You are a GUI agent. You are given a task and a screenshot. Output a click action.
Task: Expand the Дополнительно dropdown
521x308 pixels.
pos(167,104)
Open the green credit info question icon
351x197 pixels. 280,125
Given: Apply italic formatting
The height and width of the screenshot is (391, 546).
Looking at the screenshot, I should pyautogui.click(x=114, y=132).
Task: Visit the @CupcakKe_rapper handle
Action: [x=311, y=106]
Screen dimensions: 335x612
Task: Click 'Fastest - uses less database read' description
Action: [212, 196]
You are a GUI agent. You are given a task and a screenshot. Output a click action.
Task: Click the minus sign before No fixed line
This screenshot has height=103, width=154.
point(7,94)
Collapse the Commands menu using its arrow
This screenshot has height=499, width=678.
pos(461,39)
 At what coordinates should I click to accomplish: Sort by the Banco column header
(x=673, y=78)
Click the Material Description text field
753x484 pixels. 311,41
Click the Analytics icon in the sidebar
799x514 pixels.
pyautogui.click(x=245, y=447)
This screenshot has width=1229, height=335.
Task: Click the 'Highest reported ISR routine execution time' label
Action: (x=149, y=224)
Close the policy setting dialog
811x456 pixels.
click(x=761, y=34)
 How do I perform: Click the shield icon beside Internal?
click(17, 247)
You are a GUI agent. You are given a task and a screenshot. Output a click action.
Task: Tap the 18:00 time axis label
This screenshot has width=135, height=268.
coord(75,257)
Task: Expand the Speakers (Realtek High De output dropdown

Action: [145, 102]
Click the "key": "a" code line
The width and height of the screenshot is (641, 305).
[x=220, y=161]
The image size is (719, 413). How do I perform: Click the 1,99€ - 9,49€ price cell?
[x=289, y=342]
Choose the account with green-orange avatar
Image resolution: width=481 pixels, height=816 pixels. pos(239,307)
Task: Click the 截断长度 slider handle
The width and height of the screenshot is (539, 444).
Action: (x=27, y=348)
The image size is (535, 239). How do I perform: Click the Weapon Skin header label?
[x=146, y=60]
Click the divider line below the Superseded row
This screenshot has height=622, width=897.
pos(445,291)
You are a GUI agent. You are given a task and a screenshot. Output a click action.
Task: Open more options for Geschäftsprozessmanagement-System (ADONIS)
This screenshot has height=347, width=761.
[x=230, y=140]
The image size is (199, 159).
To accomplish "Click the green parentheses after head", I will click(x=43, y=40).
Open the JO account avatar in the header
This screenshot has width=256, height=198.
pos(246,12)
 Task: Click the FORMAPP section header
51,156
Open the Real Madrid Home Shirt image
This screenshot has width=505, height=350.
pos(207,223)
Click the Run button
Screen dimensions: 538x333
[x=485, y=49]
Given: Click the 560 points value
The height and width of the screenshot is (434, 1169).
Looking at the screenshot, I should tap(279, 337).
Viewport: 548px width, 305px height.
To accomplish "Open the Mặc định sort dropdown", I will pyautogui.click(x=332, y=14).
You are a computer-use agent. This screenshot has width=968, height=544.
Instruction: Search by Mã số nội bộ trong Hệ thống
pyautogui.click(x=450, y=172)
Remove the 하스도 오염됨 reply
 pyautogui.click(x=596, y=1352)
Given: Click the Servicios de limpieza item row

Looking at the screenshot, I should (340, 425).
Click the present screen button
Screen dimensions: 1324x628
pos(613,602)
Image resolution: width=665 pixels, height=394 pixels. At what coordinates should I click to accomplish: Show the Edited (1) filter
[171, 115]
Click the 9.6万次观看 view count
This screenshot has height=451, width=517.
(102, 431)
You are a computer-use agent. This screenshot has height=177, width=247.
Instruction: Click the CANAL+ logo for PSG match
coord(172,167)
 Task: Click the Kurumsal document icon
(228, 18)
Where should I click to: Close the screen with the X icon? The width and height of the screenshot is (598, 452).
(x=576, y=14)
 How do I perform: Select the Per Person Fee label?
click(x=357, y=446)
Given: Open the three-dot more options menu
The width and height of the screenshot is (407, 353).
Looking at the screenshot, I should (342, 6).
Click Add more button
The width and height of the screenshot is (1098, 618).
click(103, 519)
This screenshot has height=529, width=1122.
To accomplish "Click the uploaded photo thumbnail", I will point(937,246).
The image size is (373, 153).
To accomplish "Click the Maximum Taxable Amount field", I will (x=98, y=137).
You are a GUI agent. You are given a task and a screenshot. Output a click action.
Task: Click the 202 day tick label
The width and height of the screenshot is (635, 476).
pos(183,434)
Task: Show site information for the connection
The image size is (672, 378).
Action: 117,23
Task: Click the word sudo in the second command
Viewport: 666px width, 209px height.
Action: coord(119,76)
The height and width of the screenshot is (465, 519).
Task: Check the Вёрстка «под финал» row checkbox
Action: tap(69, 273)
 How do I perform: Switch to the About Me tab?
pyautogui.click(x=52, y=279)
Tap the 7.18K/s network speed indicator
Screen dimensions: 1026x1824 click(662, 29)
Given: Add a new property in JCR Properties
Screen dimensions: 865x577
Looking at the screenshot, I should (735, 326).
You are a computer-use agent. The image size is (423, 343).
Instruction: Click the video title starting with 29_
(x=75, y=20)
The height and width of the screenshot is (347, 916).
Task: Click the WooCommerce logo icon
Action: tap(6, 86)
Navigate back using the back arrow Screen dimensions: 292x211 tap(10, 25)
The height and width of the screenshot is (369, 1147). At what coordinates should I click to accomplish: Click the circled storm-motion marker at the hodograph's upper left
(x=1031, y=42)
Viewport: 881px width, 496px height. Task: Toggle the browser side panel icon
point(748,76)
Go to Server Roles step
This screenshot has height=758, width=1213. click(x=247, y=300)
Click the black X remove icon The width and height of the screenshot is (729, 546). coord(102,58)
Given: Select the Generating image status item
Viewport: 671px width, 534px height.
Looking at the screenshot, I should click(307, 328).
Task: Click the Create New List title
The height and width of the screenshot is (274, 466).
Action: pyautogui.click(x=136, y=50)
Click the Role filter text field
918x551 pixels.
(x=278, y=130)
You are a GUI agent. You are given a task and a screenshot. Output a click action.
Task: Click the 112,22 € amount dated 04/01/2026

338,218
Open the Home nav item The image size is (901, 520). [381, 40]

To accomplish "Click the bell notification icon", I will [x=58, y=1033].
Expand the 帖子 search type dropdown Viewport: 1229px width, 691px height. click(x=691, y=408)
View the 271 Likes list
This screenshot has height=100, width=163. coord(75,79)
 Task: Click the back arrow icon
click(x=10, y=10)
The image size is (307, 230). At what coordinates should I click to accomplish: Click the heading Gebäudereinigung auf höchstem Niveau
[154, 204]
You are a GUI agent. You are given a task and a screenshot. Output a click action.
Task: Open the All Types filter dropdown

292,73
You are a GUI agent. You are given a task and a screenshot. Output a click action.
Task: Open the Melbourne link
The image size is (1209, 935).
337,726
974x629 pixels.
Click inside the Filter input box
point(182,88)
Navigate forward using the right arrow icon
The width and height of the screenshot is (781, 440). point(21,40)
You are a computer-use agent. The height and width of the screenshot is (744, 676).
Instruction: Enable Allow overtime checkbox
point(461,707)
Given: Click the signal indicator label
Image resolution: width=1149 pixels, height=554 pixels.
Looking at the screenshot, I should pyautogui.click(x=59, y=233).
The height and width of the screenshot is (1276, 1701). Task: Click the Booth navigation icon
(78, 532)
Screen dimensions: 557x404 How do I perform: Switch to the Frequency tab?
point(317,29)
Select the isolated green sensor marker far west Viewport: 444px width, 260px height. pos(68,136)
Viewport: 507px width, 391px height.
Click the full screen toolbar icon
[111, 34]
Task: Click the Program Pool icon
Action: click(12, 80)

##########

> _Exercise description_
Collect every line above that contains the word "options".

> _Output of the task_
Task: Open more options for Geschäftsprozessmanagement-System (ADONIS)
Given: Open the three-dot more options menu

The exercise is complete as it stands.